Muito se fala hoje no meio Psi sobre nova economia psíquica, novas estruturas; um mundo novo onde as velhas neuroses, perversões e psicoses já não fazem muito sentido. Ora, apesar dessa reflexão ter sua pertinência para discussão no campo psicanalítico, uma pergunta não tem sido feita:  quem são os psicanalistas hoje? O peso da coisa permanece sempre do lado do novo sujeito que se apresenta ao psicanalista em sua clínica, mas poucos param para pensar : e o psicanalista? O que mudou no seu lado?

Lacan se fosse vivo, provavelmente, repetiria sua máxima: a resistência é, em última instância, sempre do analista. O sujeito não resiste; o inconsciente insiste em aparecer, o desejo quer sempre mais. Os analistas por sua vez podem ser questionados também. Conheço não poucos que depois de sairem da universidade exibem seus cartões de visita, sem o mínimo pudor, com a alcunha de psicanalista. Como se deu sua formação e, principalmente e acima de tudo: como foi sua análise? Ou pior: fez análise? Como chegou a querer ocupar essa função que é ser analista? 

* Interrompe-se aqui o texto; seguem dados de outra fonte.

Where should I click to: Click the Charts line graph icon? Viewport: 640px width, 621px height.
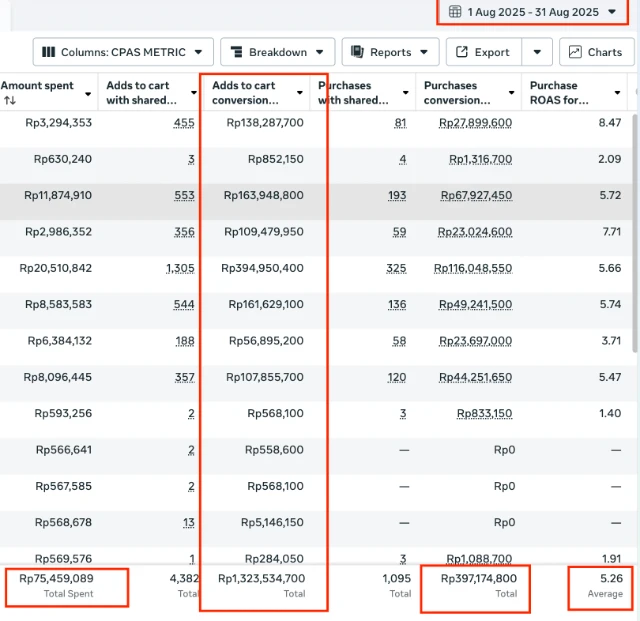[576, 52]
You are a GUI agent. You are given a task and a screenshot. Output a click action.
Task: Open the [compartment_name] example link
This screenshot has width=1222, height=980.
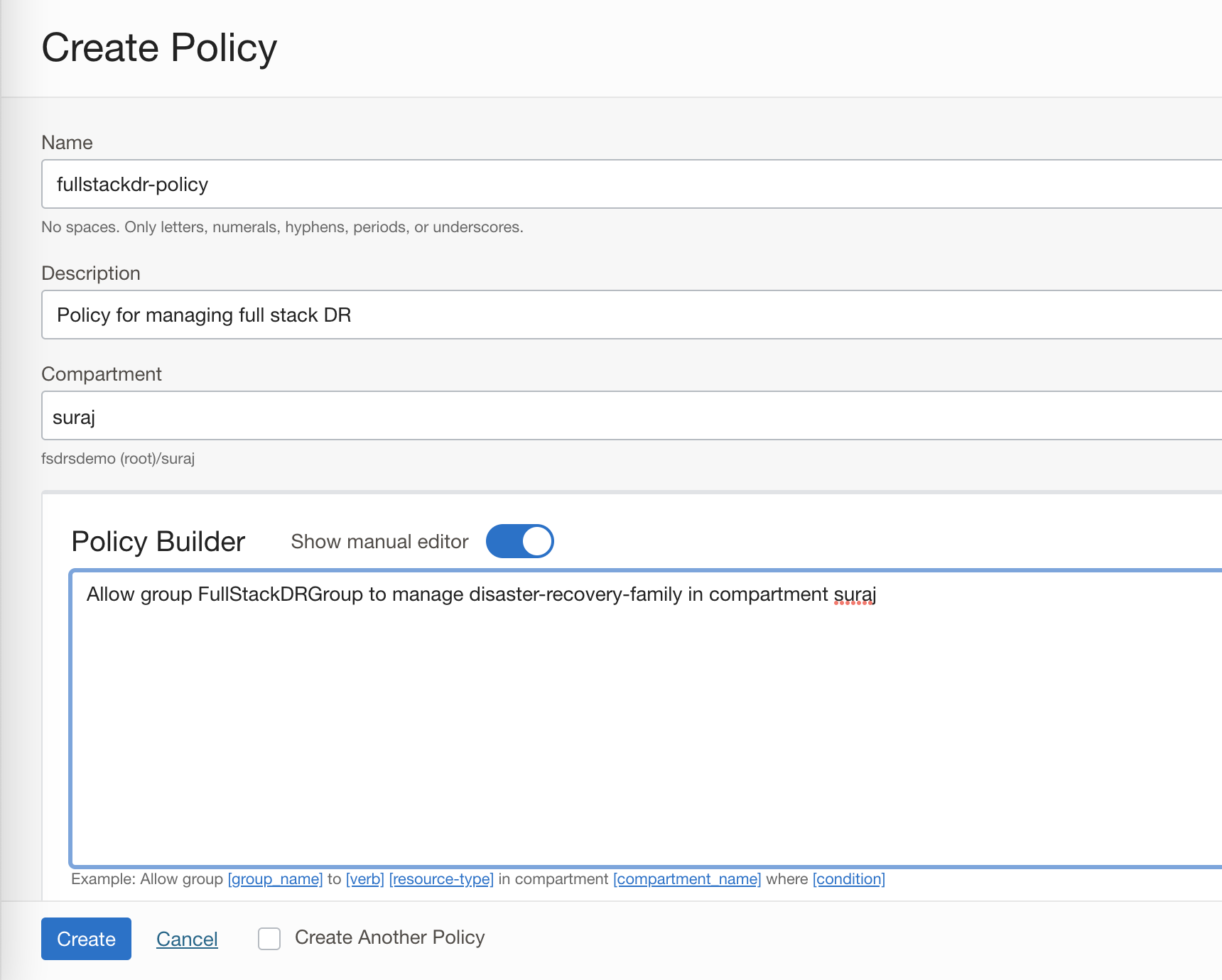click(x=687, y=878)
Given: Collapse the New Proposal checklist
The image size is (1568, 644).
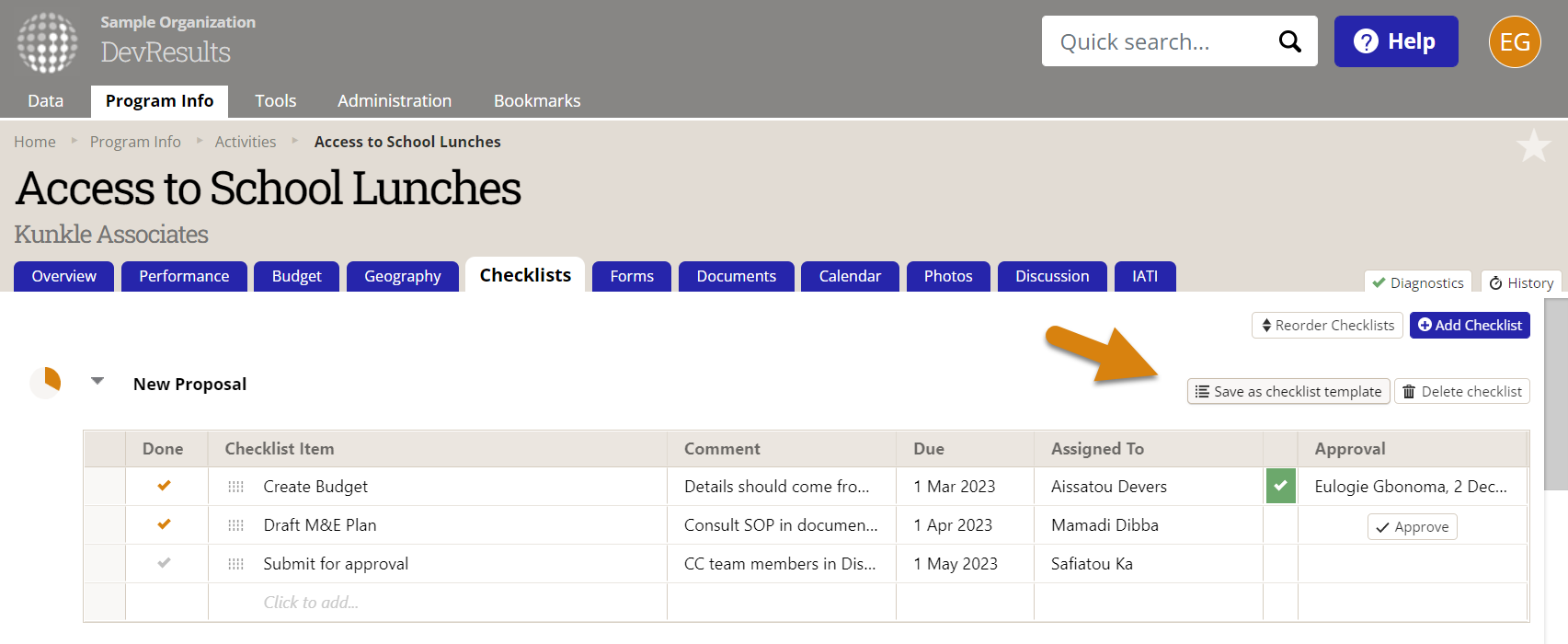Looking at the screenshot, I should (x=97, y=381).

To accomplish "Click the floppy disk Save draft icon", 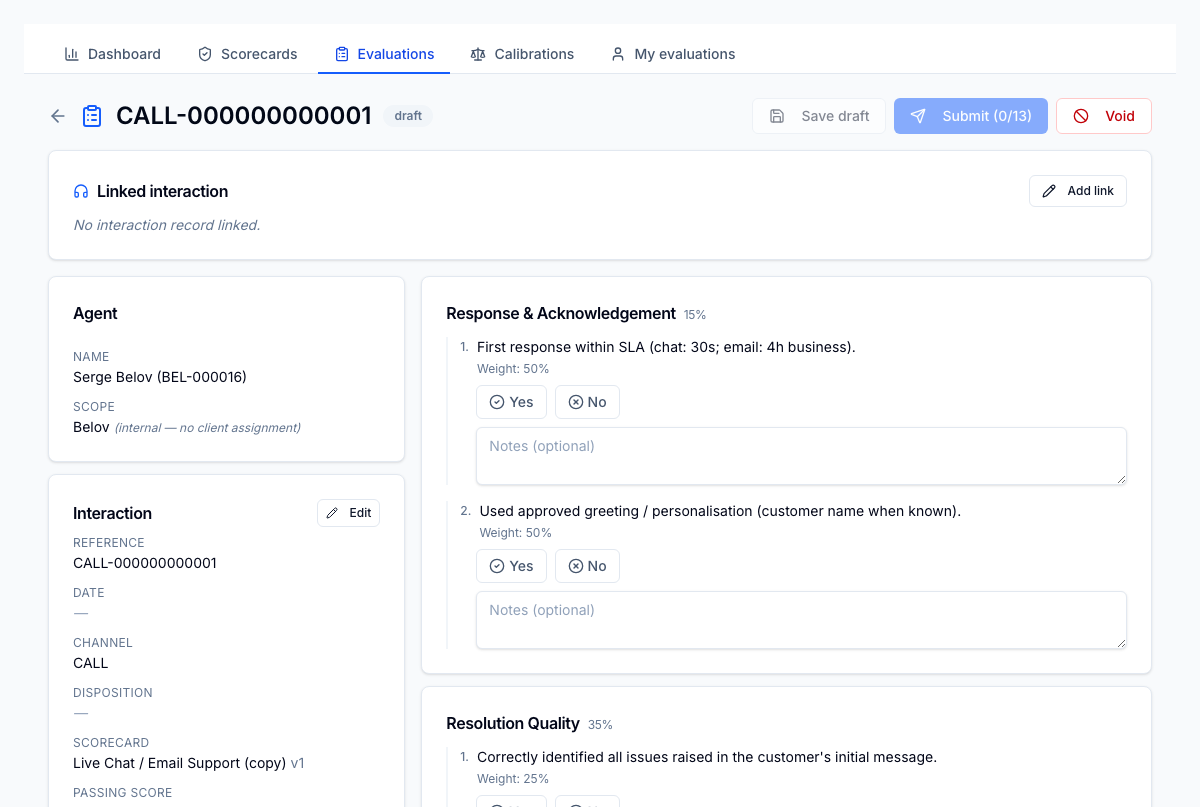I will [x=777, y=116].
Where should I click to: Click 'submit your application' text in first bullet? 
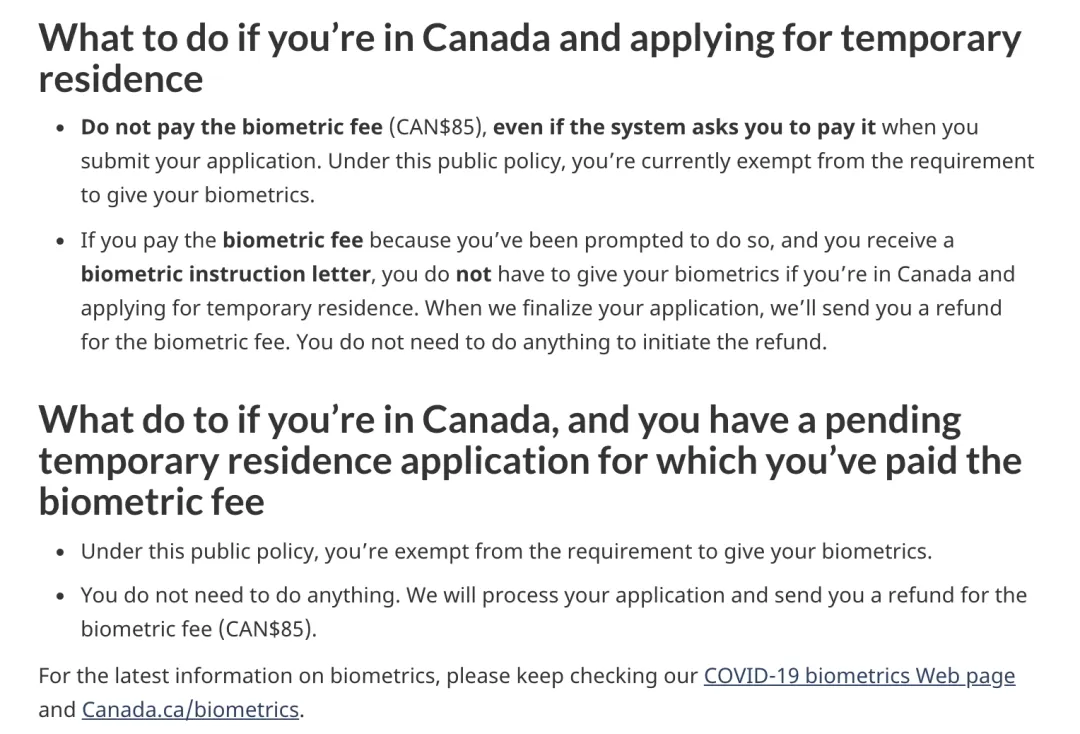click(x=200, y=161)
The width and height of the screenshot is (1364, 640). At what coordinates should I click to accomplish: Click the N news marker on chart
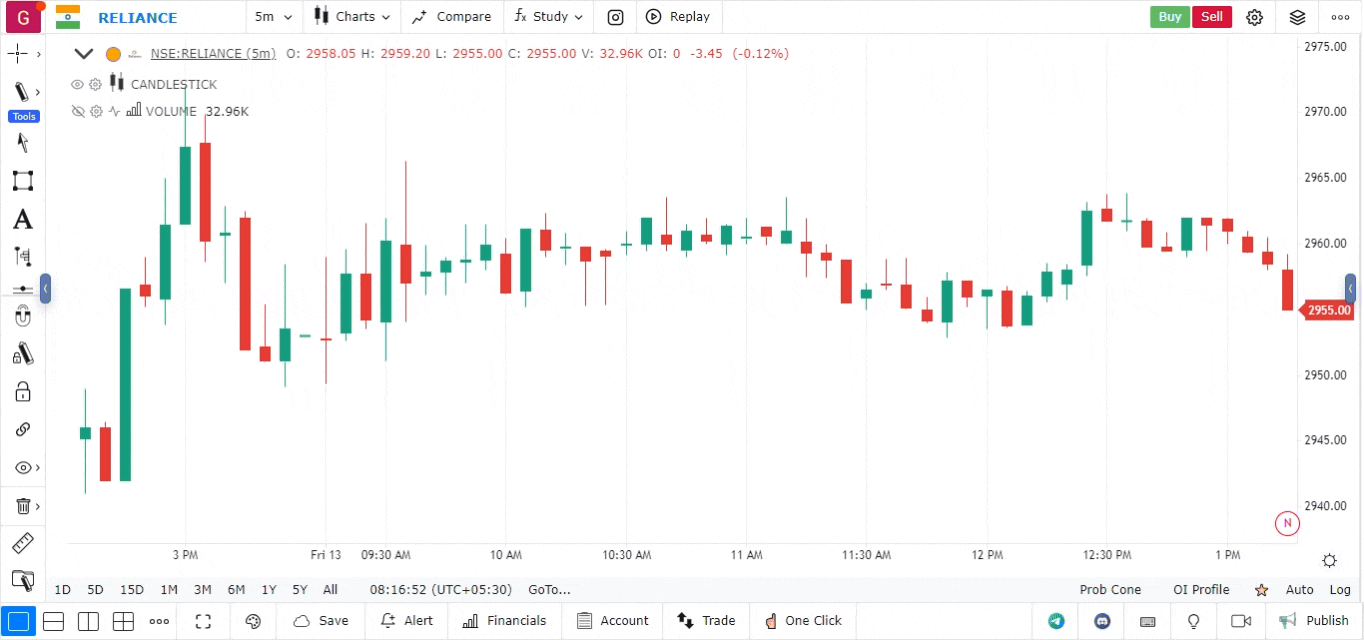[x=1287, y=523]
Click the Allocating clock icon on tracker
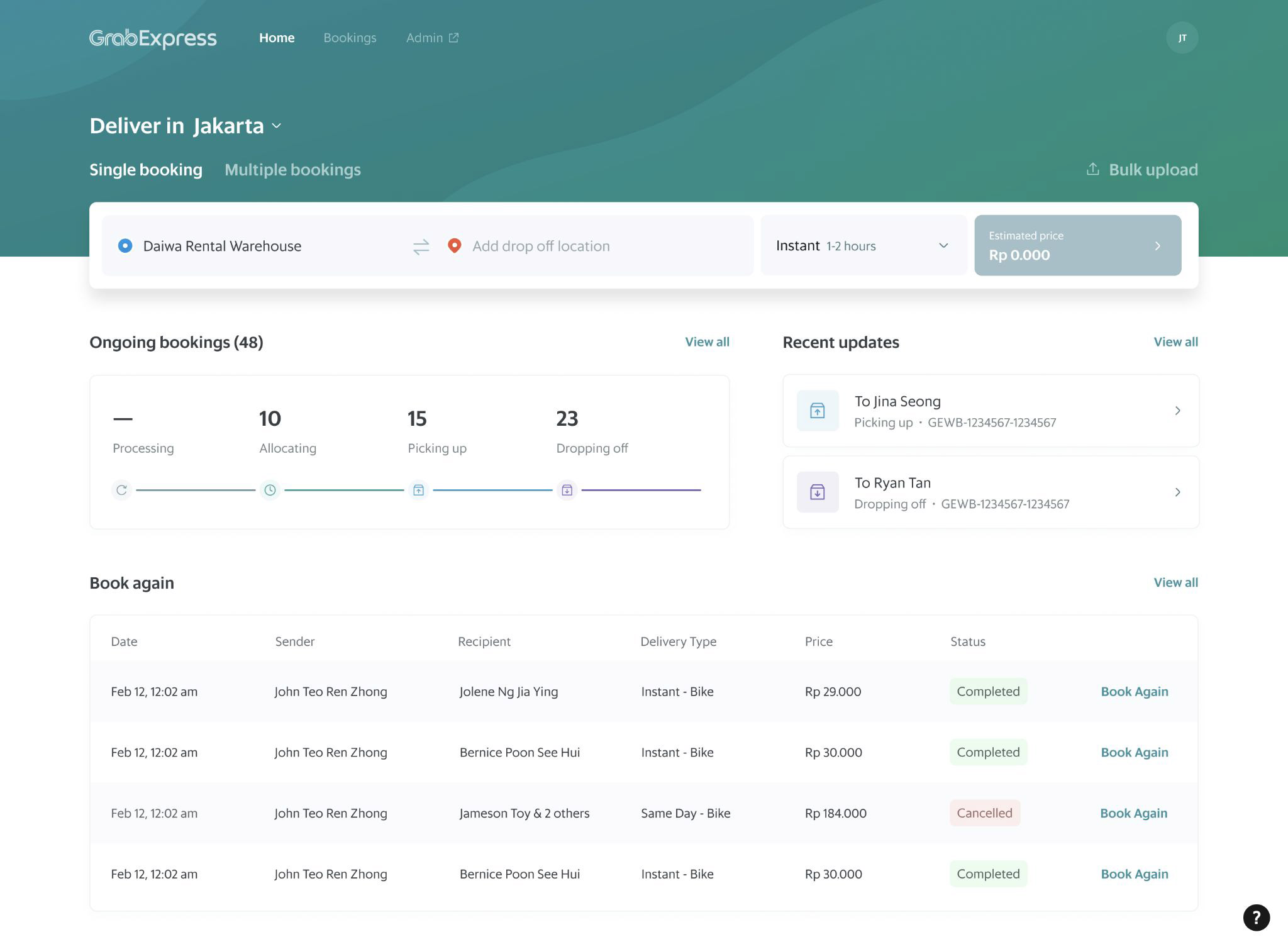The width and height of the screenshot is (1288, 949). (270, 490)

Que novas formas de sintomas apareçam isso não deveria ser novidade- o sintoma se faz  no laço social, na direção de uma cena social na qual o sujeito pode tentar realizar seu desejo e de onde recebe algum sentido ao não sentido de seu corpo, sexualidade e tendências agressivas. O social muda e o sujeito responde a ele de maneiras diversas. Isso tudo bem. Mas, dizer que não temos mais neurose é tomar consequências demais de onde não se pode. Como disse enigmaticamente Lacan: para se tirar um coelho da cartola é preciso primeiro colocá-lo lá....lacanês para não-tolos... De minha parte acho que quem deseja se tornar analista hoje não pode simplesmente repetir um discurso que podemos encontrar facilmente hoje em qualquer universidade ou nos mais recentes estudos psicanalíticos na universidade. Aí se vê jovens aspirantes a psicanalista repetindo jargões: " não tem mais histérica...não chega neurótico na minha clínica". Antes disso penso que precisamos repensar nossa formação, reafirmar o valor da análise pessoal no surgimento de um analista e o estudo sério e rigoroso da psicanálise. Além disso uma significativa prática clínica antes de portar as armas de psicanalista. Uma coisa pode ser certa: que as pessoas ainda procuram analistas quando sofrem ainda é verdade, o que eu não sei é se quando elas chegam nos consultórios lá encontrem psicanalistas. E se não há psicanalista como pode haver desejo de análise? A pergunta de Lacan, " como se analisa hoje?" permance mais atual do que nunca. Quem serão os analistas de amanhã?